Should Companies Take a Position on Political Issues?

Philip Kotler
4 min readApr 17, 2021


November 17, 2021

Philip Kotler

Recently, several state legislatures have been passing tighter voting laws, some of which might make it more difficult for certain American to vote. Georgia’s legislature made it harder to do absentee voting and gives the Georgia legislature more control over the voting process. President Joe Biden labeled Georgia’s legislative actions ”Jim Crow in the 21st century.” Two major companies headquartered in Atlanta — Delta Airlines and Coca Cola — viewed these new voter laws as too restrictive and anti-democratic. These companies publicly called the new laws “unacceptable.” And Major League Baseball decided to move its scheduled annual all-star game to another State.

Shortly afterwards, the Business Roundtable, representing the CEOs of many major U.S. companies, said “unnecessary restrictions on the right to vote strike at the heart of representative government.” Following this, two major companies headquartered in Texas — America Airlines and Dell Technologies — came out against a proposed Texas law that aimed to limit voting hours and ban drive-through voting.

The willingness of these companies to publicly object to specific political legislation represents a new business move, and possibly a new level of business posturing.

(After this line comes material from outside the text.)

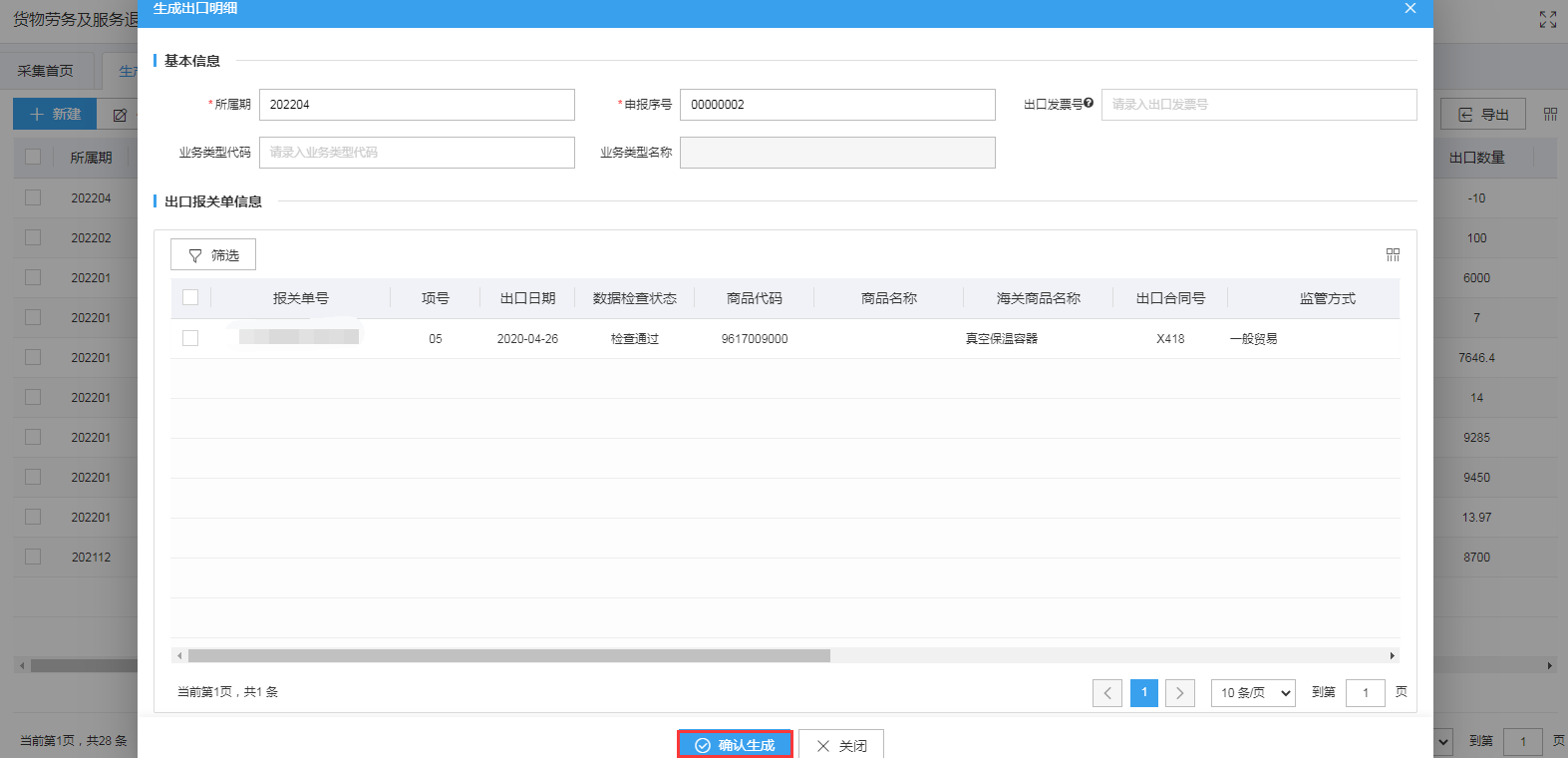Click the help icon beside 出口发票号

To see this in perspective, there was a remarkably long period of time when businesses were all focused solely on profit maximization. They followed University of Chicago Professor Milton Friedman’s advice to strictly maximize profits and ignore supporting causes or taking a stand on social or political issues. Milton Friedman and Margaret Thatcher of the U.K. were the ideologues of neoliberalism that had dominated all business schools and CEO suites.

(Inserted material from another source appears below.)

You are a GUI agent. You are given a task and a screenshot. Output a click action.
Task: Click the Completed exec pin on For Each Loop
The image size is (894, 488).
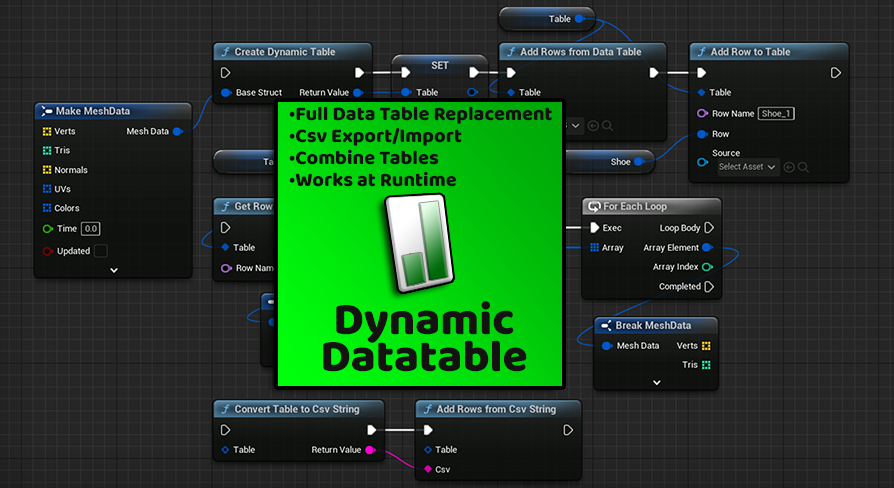tap(708, 286)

Things began to change in the 1970s when critics called upon companies to start distinguishing between shareholder capitalism and stakeholder capitalism. The idea was that companies owed their success to a large number of stakeholders — customers, employees, suppliers, distributors, and communities — not only to shareholders who had supplied the capital. This further meant that a modern company would aim to reward equitably (not equally) all the stakeholders who contributed to the company’s success. It was further argued that by the company rewarding all its stakeholders, the company’s shareholders would earn a higher return than if the company only aimed to make profits for the shareholders. Much evidence piled up that companies operating on a stakeholder point of view actually produced higher returns to their shareholders.

The next development was the growing concern about climate change. The fossil fuel energy foundation of modern industry was polluting the air, heating up the planet, and causing more hurricanes, fires, and droughts. Some leading business firms agreed to add “sustainability” as one of their aims, along with profits. Perhaps the best example came from Unilever’s CEO Paul Polman who developed the following goal for Unilever: Polman aimed to double the company’s growth, halve its environmental impact and triple its social impact. Unilever’s annual sales rose from $38 billion to more than $60 billion during Polman’s 10 years of managing Unilever.

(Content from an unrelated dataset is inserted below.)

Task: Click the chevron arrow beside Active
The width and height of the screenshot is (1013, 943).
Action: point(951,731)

Then in January 17, 2018, Larry Fink, CEO of the important Black Rock Investment Group, made the following announcement to fellow CEOs:

“Society is demanding that companies, both public and private, serve a social purpose. To prosper over time, every company must not only deliver financial performance but also show how it makes a positive contribution to society.”

He suggested that companies should be able to show how their annual activities have made a positive contribution to society. Several company CEOs — Starbucks, Levi Strauss, Nike, Body Shop, Patagonia, Ben and Jerry’s — had already been guiding their companies to make a positive contribution to society. These companies acknowledged the existence of social problems — hunger, homelessness, food waste, hard drugs — and opened their philanthropic purse to support social causes.

However, companies generally avoided commenting publicly on legislative actions. When some political issue surfaced, they would handle it quietly through the lobbying process and not make public statements. Are we now at a new stage where some major company CEOs are willing to publicly state that legislators are moving against the public interest and common good?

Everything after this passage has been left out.